Shadows At Sunset - Anne Stuart [11]
Odd, how some family histories were straightforward and others seemed like the stuff of legends. From his great-aunt Esther’s bitter-toned stories to his father’s whiskey-soaked reminiscences, he could never tell what was truth and what was fantasy. How his mother had died, or what her real name was. He only knew her as Ananda, and his memories were of light and laughter and the sweet, acrid scent of marijuana floating in the air. They’d lived in a castle, he thought, and there had been dragons and danger and his mother was a lost princess.
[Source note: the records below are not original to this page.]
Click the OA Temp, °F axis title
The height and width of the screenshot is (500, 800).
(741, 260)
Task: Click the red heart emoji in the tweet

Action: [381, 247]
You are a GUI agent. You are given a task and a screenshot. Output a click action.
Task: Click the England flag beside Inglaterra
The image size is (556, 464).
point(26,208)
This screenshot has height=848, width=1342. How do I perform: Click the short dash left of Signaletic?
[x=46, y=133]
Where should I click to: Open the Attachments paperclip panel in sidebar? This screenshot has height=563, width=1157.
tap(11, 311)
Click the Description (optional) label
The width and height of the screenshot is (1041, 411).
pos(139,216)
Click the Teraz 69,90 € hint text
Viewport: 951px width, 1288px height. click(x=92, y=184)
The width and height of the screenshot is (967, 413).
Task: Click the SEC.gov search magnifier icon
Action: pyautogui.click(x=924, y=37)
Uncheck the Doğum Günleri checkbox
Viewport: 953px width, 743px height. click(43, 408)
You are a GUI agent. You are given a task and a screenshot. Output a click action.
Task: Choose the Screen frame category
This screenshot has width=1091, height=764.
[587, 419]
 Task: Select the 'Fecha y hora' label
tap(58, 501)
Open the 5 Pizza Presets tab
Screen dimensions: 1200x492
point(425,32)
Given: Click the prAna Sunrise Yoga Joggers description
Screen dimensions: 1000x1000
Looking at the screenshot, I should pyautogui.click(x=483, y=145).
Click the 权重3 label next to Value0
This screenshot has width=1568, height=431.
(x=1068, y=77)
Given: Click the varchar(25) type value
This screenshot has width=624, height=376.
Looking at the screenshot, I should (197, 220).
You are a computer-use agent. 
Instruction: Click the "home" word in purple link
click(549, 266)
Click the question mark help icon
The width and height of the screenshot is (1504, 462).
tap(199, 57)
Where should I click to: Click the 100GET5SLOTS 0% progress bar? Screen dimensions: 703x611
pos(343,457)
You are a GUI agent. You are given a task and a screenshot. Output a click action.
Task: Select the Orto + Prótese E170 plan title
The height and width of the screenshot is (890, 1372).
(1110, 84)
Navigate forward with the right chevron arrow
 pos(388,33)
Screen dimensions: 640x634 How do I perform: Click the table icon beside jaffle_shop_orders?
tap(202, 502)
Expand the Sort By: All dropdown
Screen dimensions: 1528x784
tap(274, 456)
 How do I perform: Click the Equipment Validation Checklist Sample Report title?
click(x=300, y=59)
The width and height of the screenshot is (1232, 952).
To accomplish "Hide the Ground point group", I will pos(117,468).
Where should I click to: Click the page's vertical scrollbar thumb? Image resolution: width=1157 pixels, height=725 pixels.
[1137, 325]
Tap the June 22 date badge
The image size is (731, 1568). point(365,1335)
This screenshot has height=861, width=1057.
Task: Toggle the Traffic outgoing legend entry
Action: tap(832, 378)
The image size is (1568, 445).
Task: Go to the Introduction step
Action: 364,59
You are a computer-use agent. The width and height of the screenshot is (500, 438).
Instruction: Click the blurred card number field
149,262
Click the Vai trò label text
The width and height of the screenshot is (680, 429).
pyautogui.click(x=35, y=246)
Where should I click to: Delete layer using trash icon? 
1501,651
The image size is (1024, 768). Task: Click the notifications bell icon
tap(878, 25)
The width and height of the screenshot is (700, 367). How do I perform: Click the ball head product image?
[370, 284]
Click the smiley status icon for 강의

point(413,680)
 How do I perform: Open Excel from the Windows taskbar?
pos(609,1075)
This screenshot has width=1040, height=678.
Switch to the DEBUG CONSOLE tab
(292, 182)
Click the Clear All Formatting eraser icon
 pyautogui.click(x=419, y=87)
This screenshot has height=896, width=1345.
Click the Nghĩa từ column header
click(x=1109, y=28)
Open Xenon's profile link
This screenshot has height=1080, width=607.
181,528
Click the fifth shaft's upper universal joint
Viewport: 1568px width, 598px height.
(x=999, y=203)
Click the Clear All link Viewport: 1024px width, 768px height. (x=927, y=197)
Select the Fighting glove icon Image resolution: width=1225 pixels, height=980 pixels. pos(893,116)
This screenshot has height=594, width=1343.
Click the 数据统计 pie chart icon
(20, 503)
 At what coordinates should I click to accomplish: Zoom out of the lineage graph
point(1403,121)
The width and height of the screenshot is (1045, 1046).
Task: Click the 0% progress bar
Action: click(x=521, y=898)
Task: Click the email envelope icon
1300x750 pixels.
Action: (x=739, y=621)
But that was before she’d been murdered.
He couldn’t really remember a time when he hadn’t lived in that dreary little house in Indiana with his drunken, defeated father and his tart-tongued great-aunt. Couldn’t really remember the magical place, or the princess who’d been his laughing mother. And no one would ever tell him about her.
Great-Aunt Esther had died first, eaten up by cancer. His father had followed, breaking his neck in a drunken fall. And Coltrane had taken off before Social Services could get their hands on his rebellious, thirteen-year-old hide, bumming his way around the country as he grew into manhood.
He’d ended up with an education despite himself, more a fluke than a plan. Lawyers made money, lawyers manipulated the system, lawyers were the scum of the earth. It seemed a perfect career for him, once he got tired of living life on the edge.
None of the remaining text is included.